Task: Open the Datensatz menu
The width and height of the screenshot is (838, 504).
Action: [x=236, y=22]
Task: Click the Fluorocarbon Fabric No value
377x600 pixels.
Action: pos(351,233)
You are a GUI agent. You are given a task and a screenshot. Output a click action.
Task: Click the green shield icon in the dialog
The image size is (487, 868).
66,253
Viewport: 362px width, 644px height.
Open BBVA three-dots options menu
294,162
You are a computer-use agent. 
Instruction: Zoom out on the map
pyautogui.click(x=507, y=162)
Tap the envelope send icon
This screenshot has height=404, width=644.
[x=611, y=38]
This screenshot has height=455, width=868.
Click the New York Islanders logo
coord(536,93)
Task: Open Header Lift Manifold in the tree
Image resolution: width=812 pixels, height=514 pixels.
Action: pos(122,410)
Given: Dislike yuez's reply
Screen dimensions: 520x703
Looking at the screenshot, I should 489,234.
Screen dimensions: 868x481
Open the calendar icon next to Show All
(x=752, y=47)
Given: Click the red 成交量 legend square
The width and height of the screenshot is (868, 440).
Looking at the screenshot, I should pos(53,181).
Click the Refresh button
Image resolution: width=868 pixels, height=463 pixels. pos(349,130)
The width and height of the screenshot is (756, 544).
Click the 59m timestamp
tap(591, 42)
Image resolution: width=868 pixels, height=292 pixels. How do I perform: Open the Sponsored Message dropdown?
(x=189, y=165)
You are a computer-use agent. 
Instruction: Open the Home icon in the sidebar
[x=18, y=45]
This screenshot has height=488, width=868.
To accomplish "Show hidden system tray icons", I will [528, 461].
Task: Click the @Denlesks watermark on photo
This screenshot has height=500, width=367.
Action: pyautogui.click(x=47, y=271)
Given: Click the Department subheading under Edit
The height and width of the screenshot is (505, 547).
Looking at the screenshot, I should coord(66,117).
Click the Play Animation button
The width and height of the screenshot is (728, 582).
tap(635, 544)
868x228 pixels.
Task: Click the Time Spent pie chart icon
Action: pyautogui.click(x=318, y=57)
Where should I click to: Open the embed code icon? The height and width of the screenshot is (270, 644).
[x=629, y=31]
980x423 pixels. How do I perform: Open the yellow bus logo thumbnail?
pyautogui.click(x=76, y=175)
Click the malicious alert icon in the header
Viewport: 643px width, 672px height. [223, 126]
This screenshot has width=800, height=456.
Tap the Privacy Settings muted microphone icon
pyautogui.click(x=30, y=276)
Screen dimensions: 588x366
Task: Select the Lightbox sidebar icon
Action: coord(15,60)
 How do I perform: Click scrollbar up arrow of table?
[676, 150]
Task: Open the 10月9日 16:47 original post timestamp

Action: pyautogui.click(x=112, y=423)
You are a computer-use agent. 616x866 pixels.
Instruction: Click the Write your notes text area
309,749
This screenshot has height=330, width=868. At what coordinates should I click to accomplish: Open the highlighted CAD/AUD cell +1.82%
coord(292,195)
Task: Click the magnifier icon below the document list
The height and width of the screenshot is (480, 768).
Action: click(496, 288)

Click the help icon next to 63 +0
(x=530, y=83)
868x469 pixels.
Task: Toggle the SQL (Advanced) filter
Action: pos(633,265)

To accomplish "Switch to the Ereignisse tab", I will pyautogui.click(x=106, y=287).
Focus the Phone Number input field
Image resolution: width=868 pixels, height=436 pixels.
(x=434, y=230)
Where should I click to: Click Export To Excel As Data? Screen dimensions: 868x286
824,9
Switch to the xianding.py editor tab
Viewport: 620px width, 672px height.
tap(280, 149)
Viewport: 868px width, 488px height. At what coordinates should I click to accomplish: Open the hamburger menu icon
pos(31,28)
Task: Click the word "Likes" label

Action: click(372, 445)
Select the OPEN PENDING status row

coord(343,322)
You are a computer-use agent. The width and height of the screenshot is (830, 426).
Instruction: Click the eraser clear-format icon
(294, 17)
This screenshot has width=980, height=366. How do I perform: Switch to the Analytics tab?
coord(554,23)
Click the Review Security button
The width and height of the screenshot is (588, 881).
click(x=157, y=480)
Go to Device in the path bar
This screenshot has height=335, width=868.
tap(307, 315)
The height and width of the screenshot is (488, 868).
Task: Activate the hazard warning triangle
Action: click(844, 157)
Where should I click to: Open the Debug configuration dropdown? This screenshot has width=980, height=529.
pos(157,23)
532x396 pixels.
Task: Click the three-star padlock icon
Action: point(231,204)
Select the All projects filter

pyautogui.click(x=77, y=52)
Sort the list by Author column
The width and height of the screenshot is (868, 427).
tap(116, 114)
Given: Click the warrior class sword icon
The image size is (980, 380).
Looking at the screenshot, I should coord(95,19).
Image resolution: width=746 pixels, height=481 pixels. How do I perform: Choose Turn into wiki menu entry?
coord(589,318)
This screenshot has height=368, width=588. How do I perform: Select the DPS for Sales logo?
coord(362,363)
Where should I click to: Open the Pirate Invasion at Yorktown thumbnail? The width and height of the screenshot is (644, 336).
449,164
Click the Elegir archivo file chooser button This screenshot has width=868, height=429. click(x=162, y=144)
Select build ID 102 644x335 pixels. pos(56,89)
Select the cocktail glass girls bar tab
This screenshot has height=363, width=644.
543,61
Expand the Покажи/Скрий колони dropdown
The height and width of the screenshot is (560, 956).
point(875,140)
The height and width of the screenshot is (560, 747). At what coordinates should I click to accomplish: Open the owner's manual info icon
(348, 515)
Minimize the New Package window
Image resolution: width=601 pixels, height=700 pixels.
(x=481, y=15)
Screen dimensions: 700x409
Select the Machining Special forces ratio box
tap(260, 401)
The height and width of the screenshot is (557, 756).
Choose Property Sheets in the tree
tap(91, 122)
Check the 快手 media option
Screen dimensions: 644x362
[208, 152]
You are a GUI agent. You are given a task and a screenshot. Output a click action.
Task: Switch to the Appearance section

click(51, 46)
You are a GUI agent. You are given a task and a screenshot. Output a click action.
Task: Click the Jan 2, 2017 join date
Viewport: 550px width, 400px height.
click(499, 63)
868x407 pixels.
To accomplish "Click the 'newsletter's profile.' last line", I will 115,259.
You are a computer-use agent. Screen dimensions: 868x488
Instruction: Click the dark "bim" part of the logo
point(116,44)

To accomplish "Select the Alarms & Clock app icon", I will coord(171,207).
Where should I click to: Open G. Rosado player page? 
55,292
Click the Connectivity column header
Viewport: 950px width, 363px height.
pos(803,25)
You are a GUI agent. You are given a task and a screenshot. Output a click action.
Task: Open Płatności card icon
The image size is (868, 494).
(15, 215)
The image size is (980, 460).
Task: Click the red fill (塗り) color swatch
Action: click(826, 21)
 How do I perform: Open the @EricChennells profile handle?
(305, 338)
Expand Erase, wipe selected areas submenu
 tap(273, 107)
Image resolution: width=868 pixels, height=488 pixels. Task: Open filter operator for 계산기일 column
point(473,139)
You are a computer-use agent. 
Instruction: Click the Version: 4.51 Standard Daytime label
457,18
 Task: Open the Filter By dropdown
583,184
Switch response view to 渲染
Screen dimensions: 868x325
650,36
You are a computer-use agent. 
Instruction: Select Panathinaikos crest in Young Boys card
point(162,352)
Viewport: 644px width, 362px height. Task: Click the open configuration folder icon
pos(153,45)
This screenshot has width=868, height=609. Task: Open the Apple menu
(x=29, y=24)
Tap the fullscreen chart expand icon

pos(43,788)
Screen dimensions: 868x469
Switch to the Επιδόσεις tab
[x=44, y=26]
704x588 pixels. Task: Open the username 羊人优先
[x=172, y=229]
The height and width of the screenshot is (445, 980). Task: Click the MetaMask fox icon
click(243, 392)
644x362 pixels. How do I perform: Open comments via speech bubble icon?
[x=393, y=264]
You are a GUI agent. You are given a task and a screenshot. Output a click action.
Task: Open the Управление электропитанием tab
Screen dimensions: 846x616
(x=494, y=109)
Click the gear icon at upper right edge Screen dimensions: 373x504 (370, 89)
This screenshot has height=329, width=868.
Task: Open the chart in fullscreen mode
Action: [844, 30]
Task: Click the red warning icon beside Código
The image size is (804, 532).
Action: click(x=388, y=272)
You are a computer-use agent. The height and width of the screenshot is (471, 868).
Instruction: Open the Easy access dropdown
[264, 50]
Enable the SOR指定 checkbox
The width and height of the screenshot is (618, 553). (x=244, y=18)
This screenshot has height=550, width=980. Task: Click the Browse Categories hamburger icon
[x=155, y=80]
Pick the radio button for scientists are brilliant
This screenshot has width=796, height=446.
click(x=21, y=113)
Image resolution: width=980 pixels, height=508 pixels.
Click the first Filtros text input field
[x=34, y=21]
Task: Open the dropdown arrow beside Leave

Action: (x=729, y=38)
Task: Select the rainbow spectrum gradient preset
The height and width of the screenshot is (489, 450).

·····

* **Task to carry out**: Looking through the records, copy out every line in which the word "list" is found.

* **Finished exercise**:
Task: Click the magnifier icon below the document list
Sort the list by Author column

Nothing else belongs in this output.